Subsidiairement, elle fait valoir qu’elle aurait valablement contesté les factures de DELOITTE. Elle argue que dans la mesure où elle n’aurait eu connaissance de l’inutilité des conseils de DELOITTE qu’après l’envoi de son avis par Maître STEICHEN, il devrait être admis que le délai pour contester les factures n’aurait commencé à courir qu’à ce moment. Ces contestations auraient par ailleurs été émises de manière informelle dans un premier temps, ce qui résulterait de courriers électroniques des 21 et 22 octobre 2015, dans lesquels AGRICOM aurait fait part de ses doutes quant aux conclusions de DELOITTE, en contradiction avec celles de Maître STEICHEN, des demandes d’AGRICOM de voir organiser des réunions au sujet du montant des honoraires, de la

12 tenue effective de telles réunions et finalement des courriers recommandés de contestation envoyés les 25 avril et 3 mai 2016.

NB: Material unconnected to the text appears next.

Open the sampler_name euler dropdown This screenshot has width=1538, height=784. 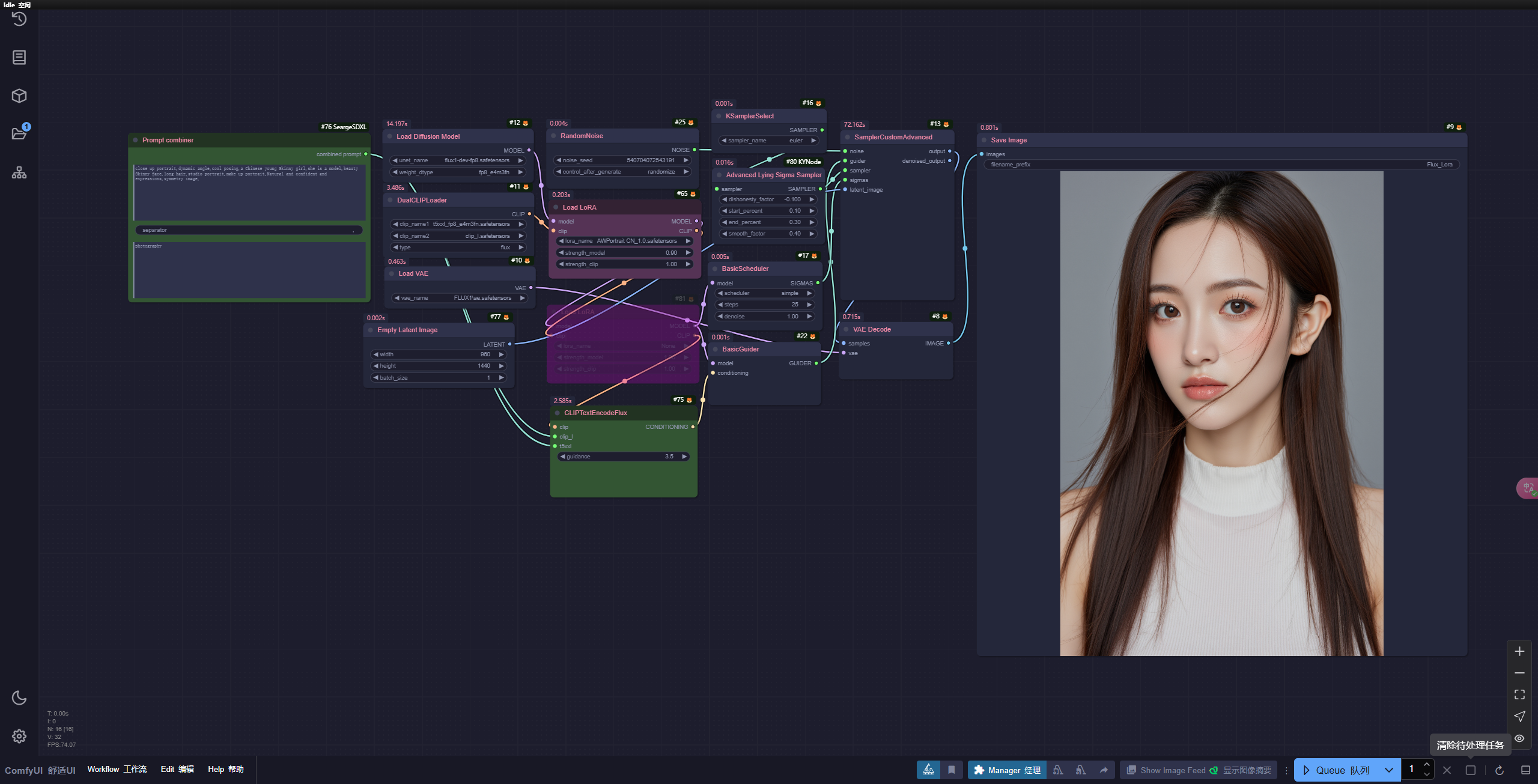tap(770, 141)
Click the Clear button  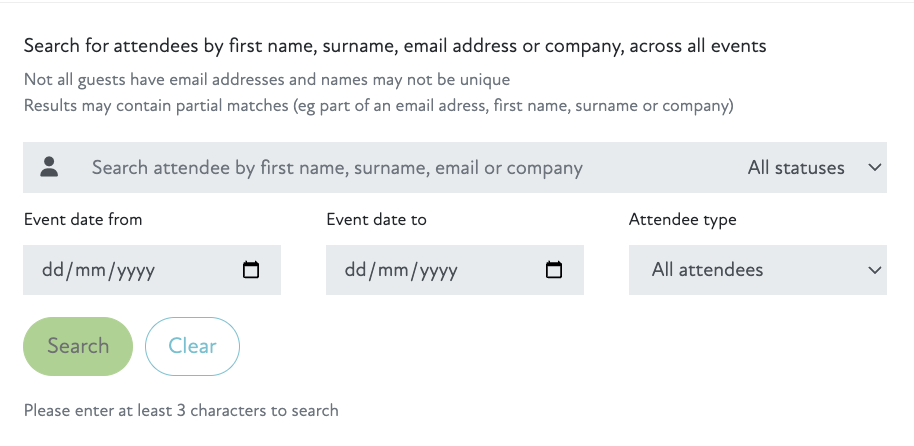click(x=192, y=346)
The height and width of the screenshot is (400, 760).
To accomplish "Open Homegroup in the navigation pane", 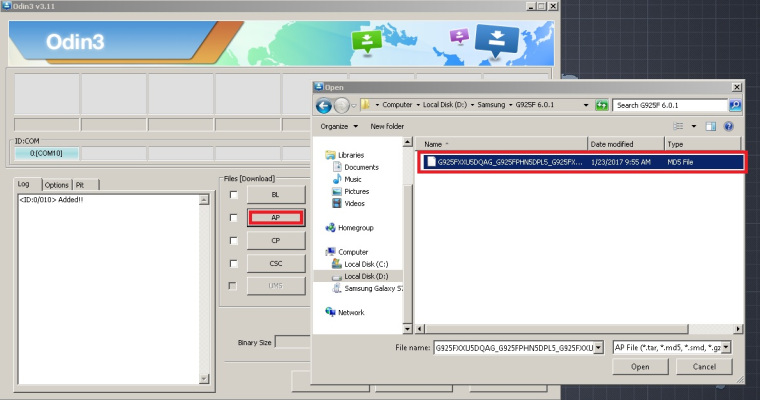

La facture du 14 avril 2016 aurait de toute manière été valablement contestée dans un bref délai par ces deux courriers recommandés.

Ses contestations seraient par ailleurs justifiées, alors que les conseils donnés par DELOITTE n’auraient pas servi à résoudre un problème mal identifié qui aurait été en réalité inexistant et que certains montants facturés auraient été totalement inappropriés, telle la mise en compte de deux rendez -vous dont la seule finalité aurait été la contestation des honoraires.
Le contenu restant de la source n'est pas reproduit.